PROBLEM TO SOLVE =>
Could the data below be copied exactly, minus the pictures?

RECORDS PROVIDED =>
>>>

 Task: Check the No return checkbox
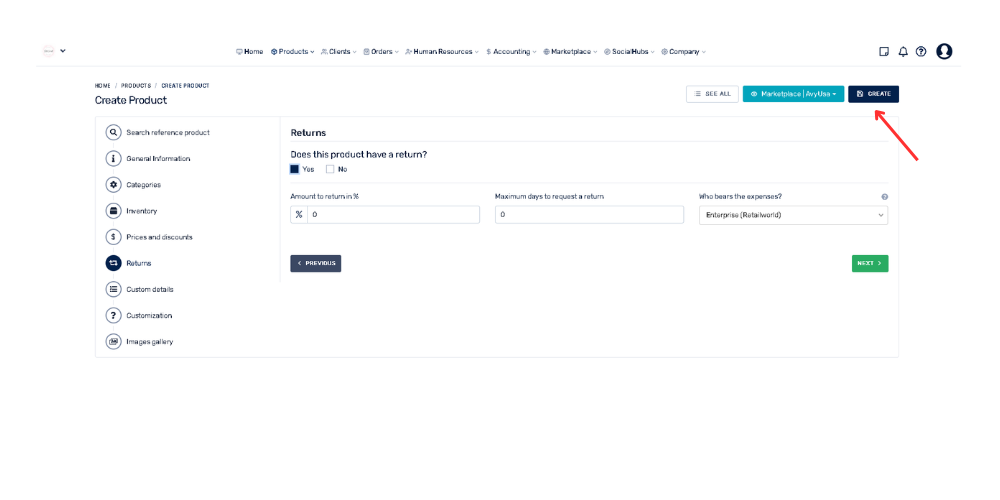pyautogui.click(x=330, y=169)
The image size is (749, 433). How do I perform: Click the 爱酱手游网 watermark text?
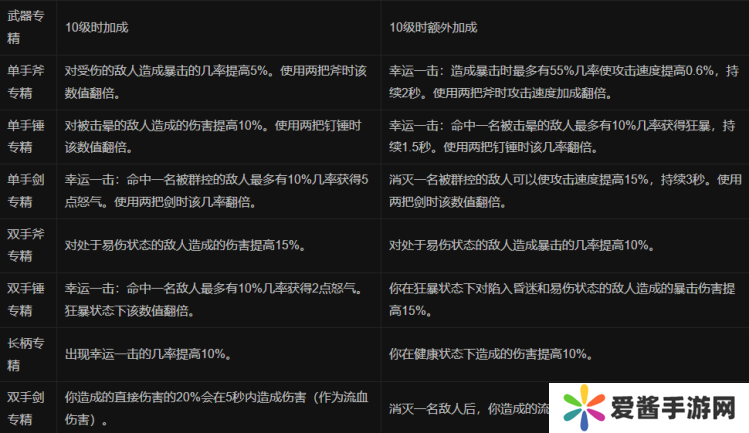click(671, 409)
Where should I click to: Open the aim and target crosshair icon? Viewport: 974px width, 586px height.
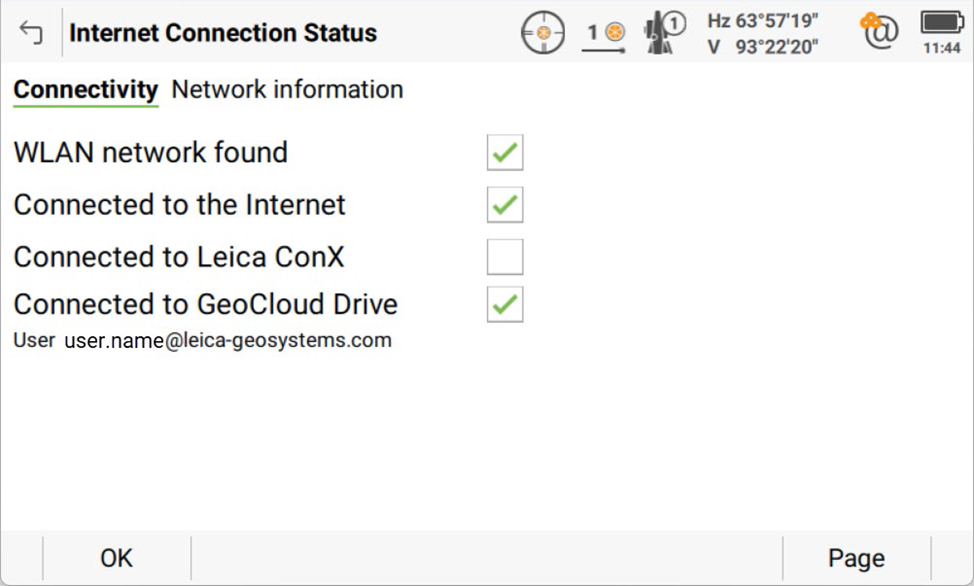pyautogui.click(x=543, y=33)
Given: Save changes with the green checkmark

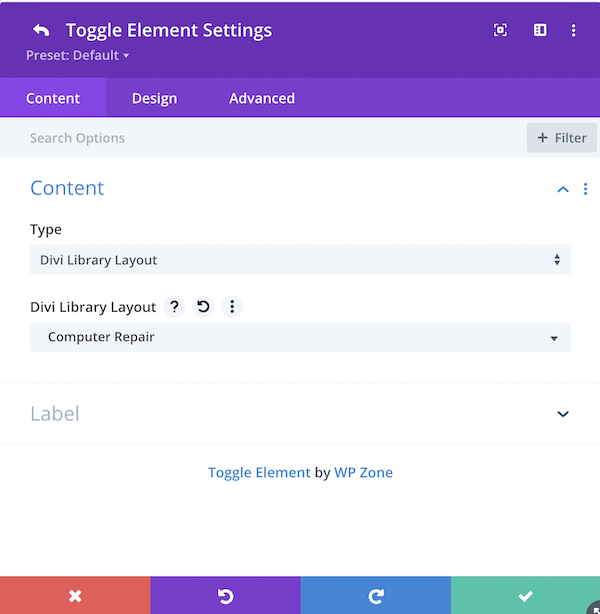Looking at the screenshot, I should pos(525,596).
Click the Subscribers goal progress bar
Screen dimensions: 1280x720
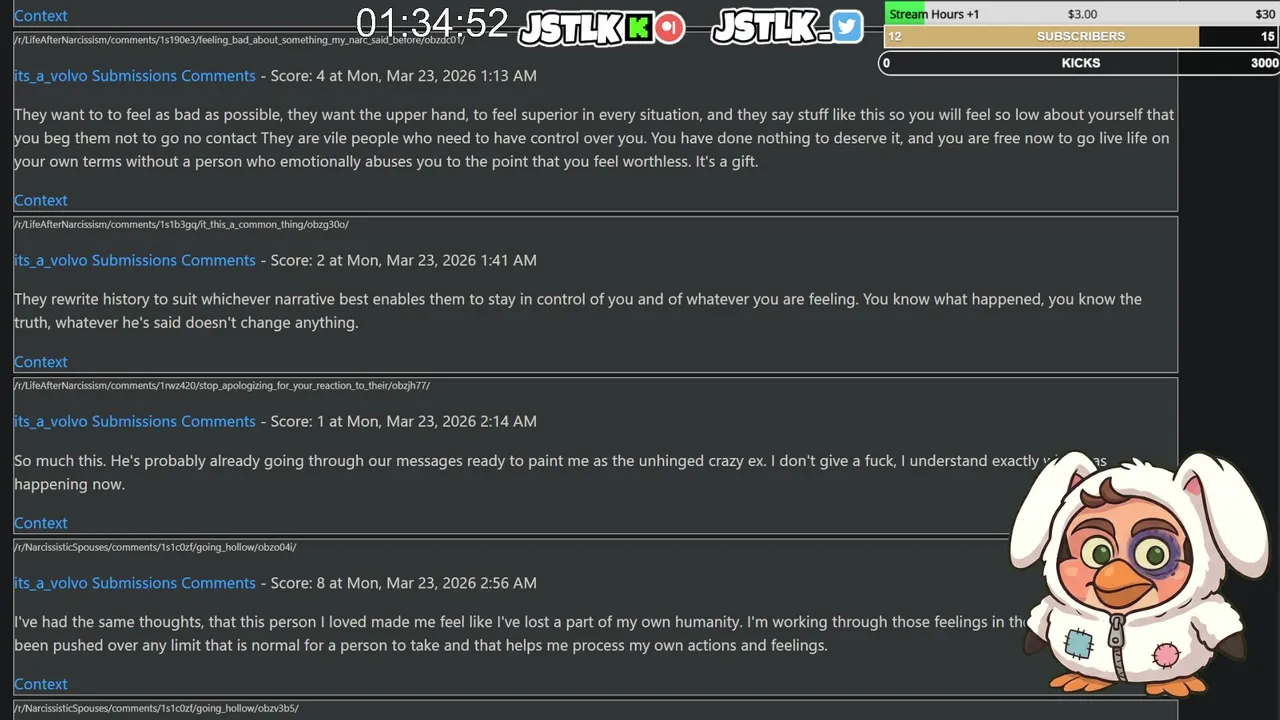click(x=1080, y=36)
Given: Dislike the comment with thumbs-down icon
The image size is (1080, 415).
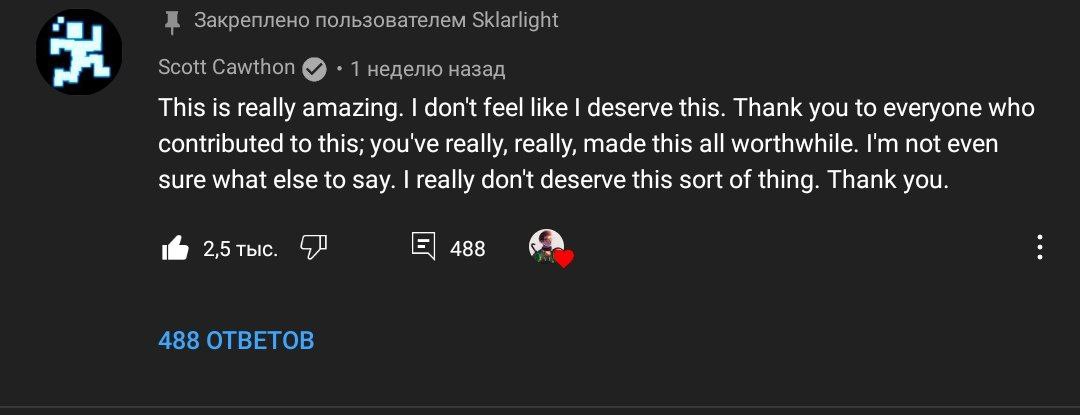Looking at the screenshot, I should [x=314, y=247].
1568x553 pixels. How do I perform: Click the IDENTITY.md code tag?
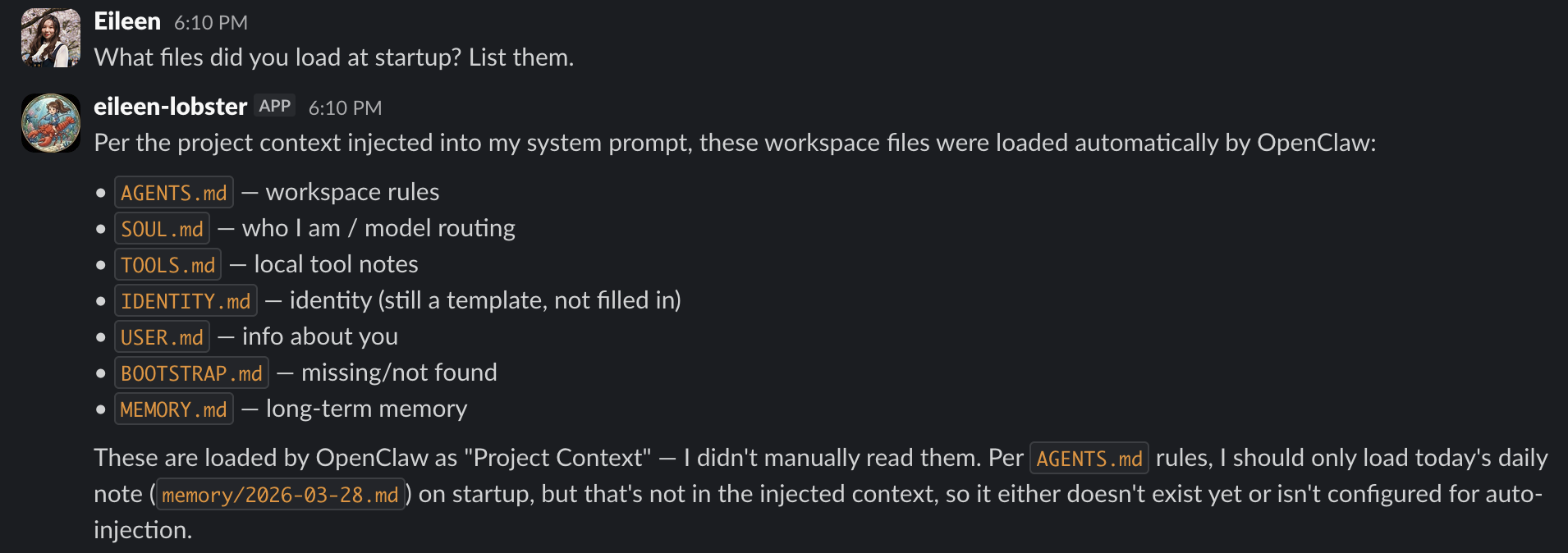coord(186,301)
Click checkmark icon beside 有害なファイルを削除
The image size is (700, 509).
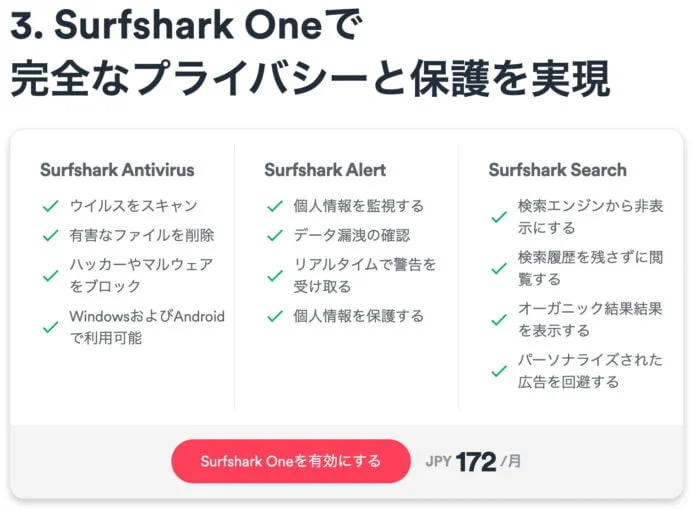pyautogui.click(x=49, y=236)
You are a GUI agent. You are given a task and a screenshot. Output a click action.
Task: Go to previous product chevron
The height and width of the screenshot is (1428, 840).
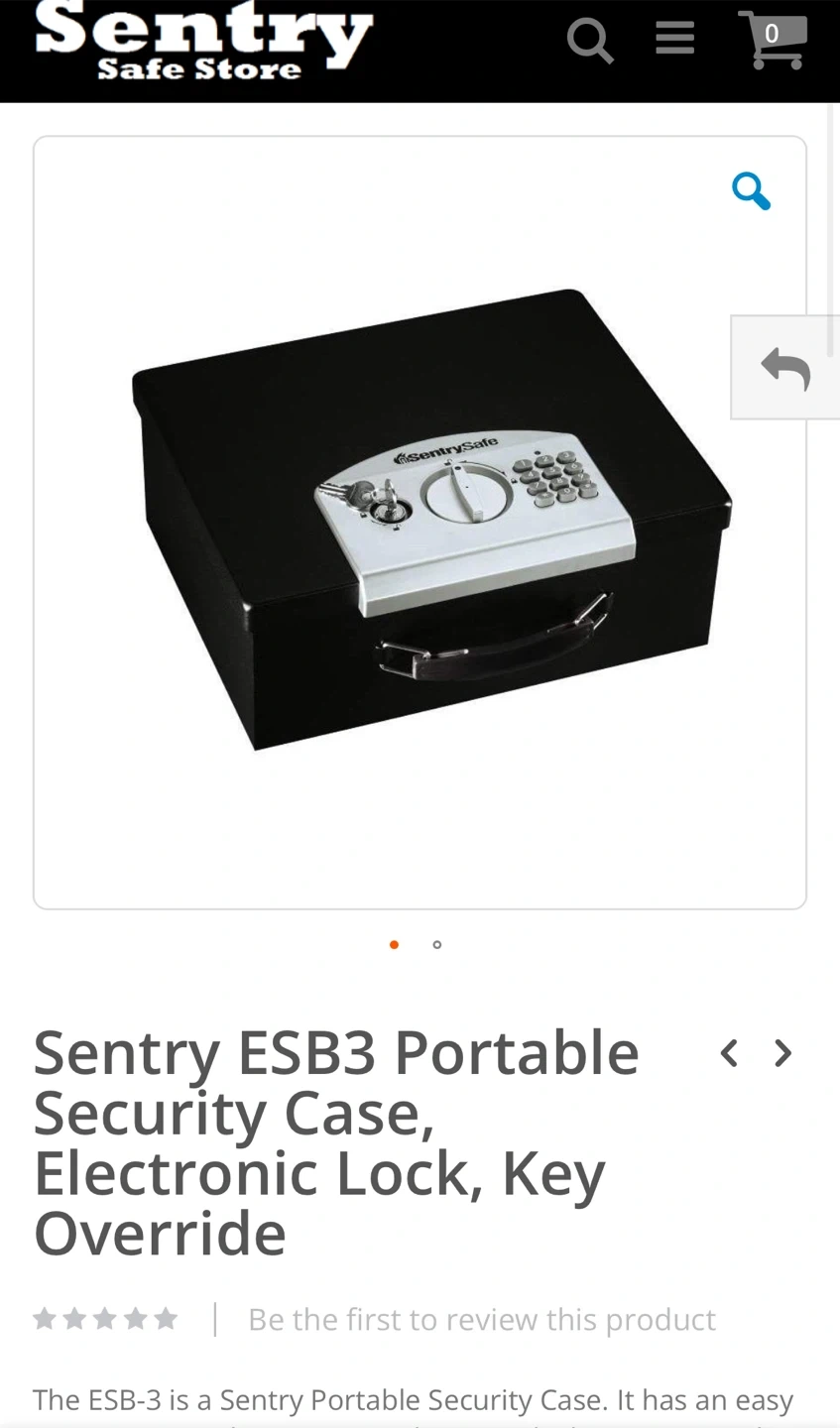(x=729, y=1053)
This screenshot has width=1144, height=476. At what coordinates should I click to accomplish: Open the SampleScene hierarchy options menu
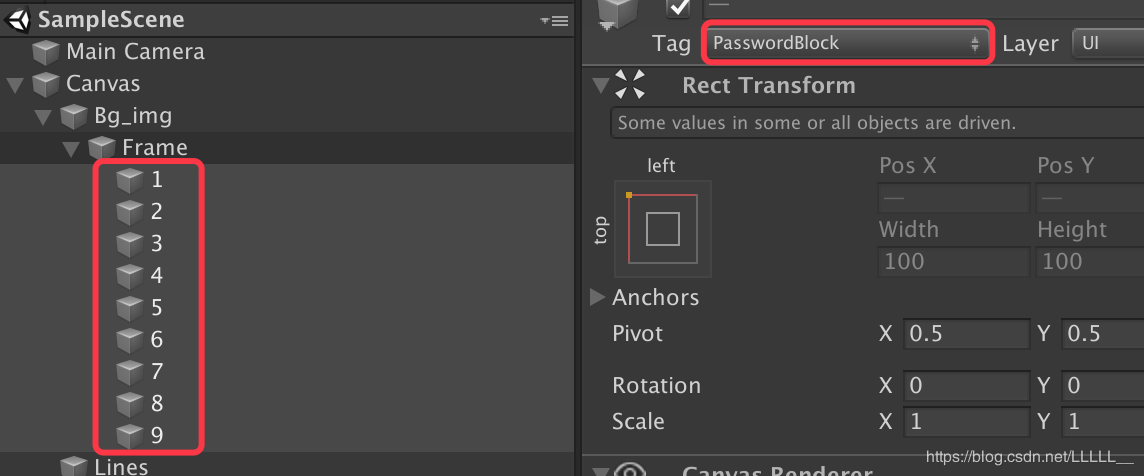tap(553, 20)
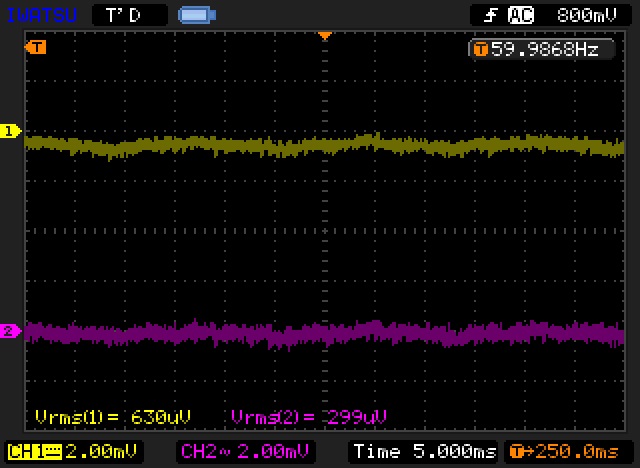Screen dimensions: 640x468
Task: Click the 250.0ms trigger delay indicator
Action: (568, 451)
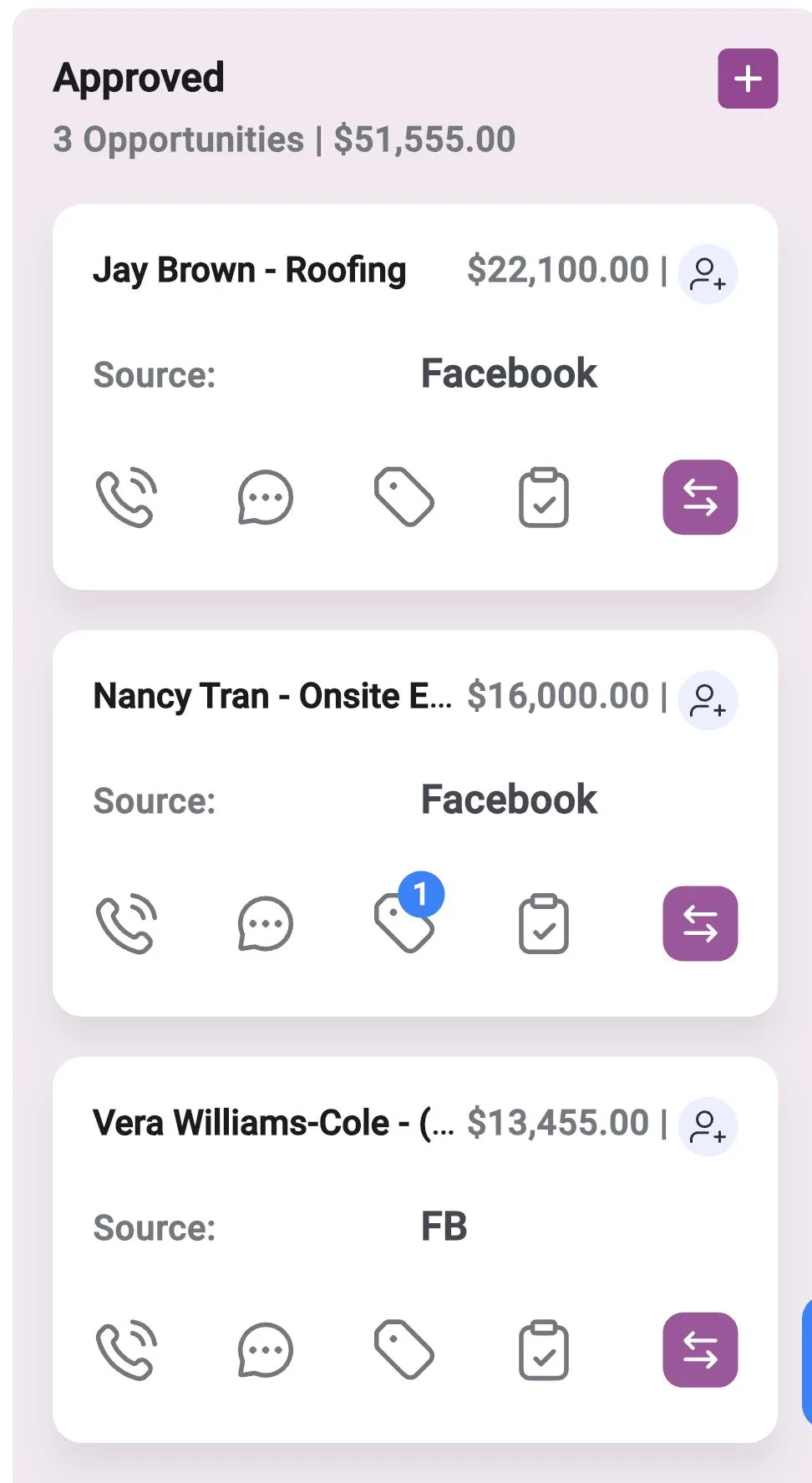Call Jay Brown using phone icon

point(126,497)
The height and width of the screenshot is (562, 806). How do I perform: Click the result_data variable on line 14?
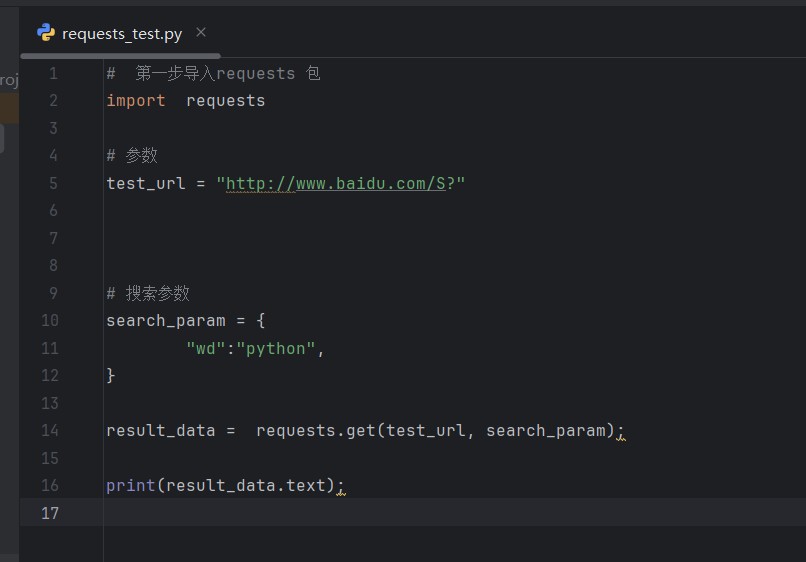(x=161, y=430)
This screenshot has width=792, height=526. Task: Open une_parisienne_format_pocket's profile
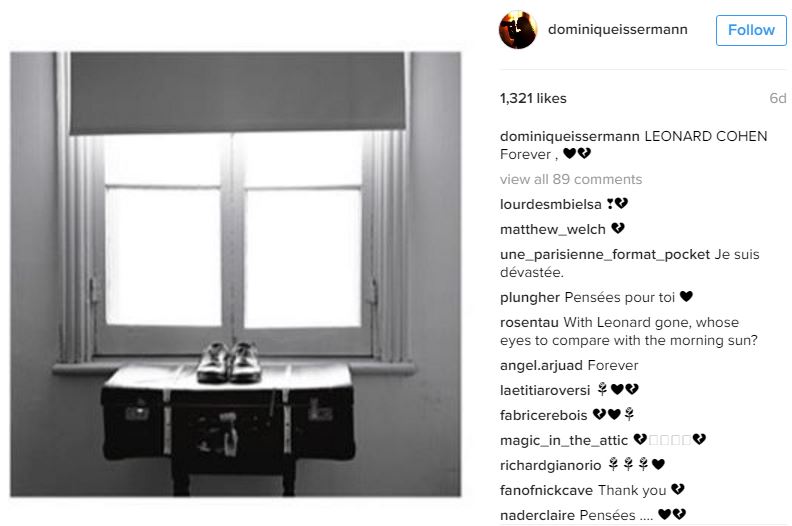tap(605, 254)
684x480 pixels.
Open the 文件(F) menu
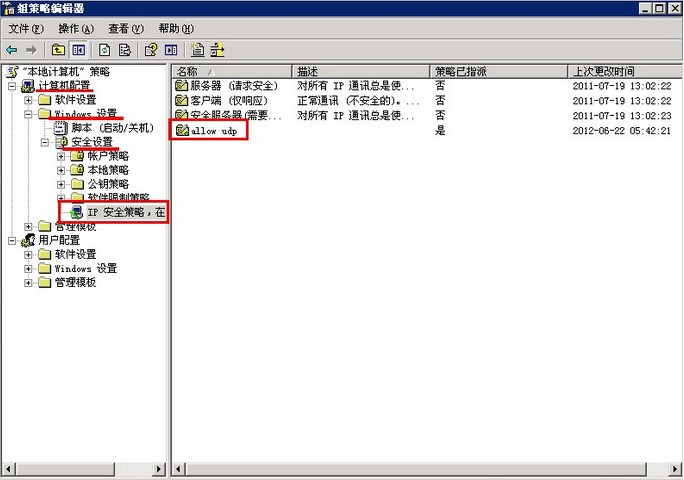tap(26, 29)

<<<

ANSWER BOX =>
 Task: Check the No return checkbox
pyautogui.click(x=330, y=169)
The image size is (749, 433). How do I perform: Click the 爱酱手游网 watermark text?
click(671, 409)
Where should I click to: Open the aim and target crosshair icon? Viewport: 974px width, 586px height.
pyautogui.click(x=543, y=33)
Given: Save changes with the green checkmark

Looking at the screenshot, I should pos(525,596).
Click the Subscribers goal progress bar
Screen dimensions: 1280x720
click(x=1080, y=36)
Given: Dislike the comment with thumbs-down icon
The image size is (1080, 415).
Looking at the screenshot, I should [x=314, y=247].
1568x553 pixels. How do I perform: Click the IDENTITY.md code tag?
coord(186,301)
Click checkmark icon beside 有害なファイルを削除
The image size is (700, 509).
pyautogui.click(x=49, y=236)
You are a GUI agent. You are given a task and a screenshot. Output a click action.
Task: Go to previous product chevron
The height and width of the screenshot is (1428, 840).
(x=729, y=1053)
This screenshot has width=1144, height=476. At what coordinates should I click to accomplish: Open the SampleScene hierarchy options menu
tap(553, 20)
Screen dimensions: 640x468
Task: Click the 250.0ms trigger delay indicator
Action: (568, 451)
Call Jay Brown using phone icon

point(126,497)
The height and width of the screenshot is (562, 806). How do I perform: Click the result_data variable on line 14?
(x=161, y=430)
This screenshot has width=792, height=526. Task: Open une_parisienne_format_pocket's profile
tap(605, 254)
684x480 pixels.
Open the 文件(F) menu
tap(26, 29)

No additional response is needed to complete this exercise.